Весь остров был оккупирован в течение нескольких дней. Сицилия стала управляться органами военной администрации союзников — АМГОТ. Всей системой этих органов руководило палермское управление, во главе которого стоял американский полковник Полетти, выходец из Пьемонта, до войны занимавшийся в США коммерцией и не подумавший прекратить эту деятельность даже теперь, став главой военной администрации оккупированной территории. И действительно, спустя несколько лет после прекращения оккупации союзниками Италии, когда Полетти пришлось расстаться со званием полковника армии США, созданное им в Италии коммерческое предприятие с треском обанкротилось (из чего ясно вытекает, насколько официальные функции, недавно оставленные Полетти, помогали ему поддерживать это ненадежное коммерческое предприятие).
Итак, органы АМГОТ осуществляли на оккупированной территории всю полноту власти, включая и судебные функции, для чего были учреждены американские суды в лице всего лишь одного человека, который в ускоренном порядке, спешно решал все дела, которые входили в его компетенцию, особенно если они могли затронуть интересы оккупационных властей или какого-либо видного лица из числа американцев итальянского происхождения.

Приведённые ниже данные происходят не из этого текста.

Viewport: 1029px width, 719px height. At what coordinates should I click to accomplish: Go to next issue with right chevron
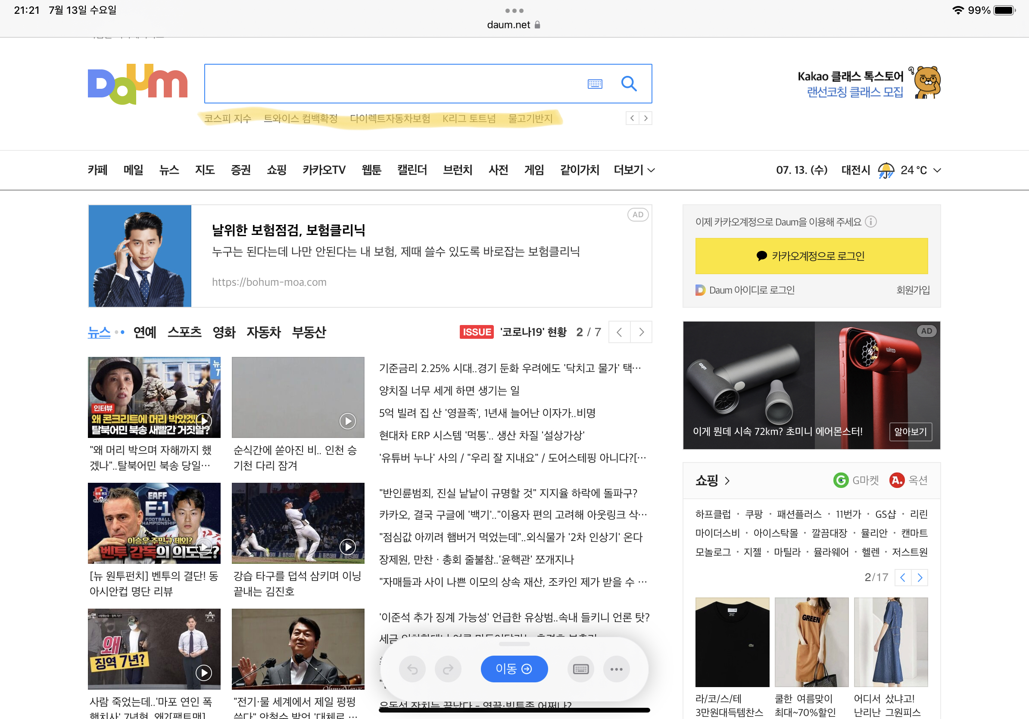click(641, 332)
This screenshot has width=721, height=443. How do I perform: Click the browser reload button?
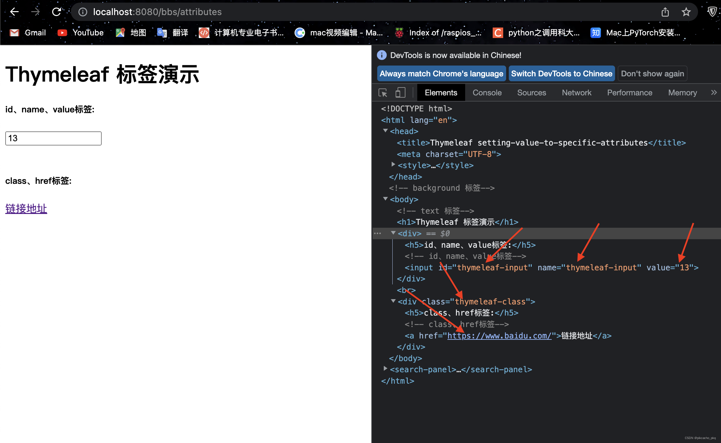[x=56, y=11]
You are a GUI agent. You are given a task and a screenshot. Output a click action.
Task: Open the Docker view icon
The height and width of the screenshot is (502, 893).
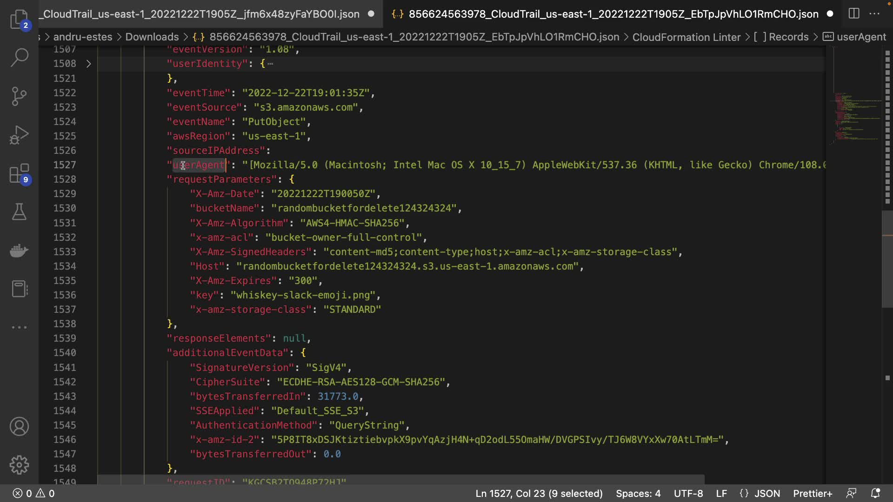click(x=19, y=251)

Хотя вся власть и была сосредоточена в руках союзников, они все же назначили во все провинциальные центры префектов, а в каждую коммуну — мэра. Как происходило назначение мэров, мы уже видели. Под предлогом выдвижения испытанных антифашистов в конечном счете назначались люди, подсказанные заокеанскими «друзьями», самые отъявленные мошенники из числа мафистов, чьи уголовные досье были подчищены, поскольку из них исчезли обвинения в совершении самых серьезных уголовных преступлений и остались лишь свидетельства их оппозиции фашизму, хотя они в равной мере были противниками любого режима, который вознамерился бы заставить их уважать закон, не являвшийся их законом.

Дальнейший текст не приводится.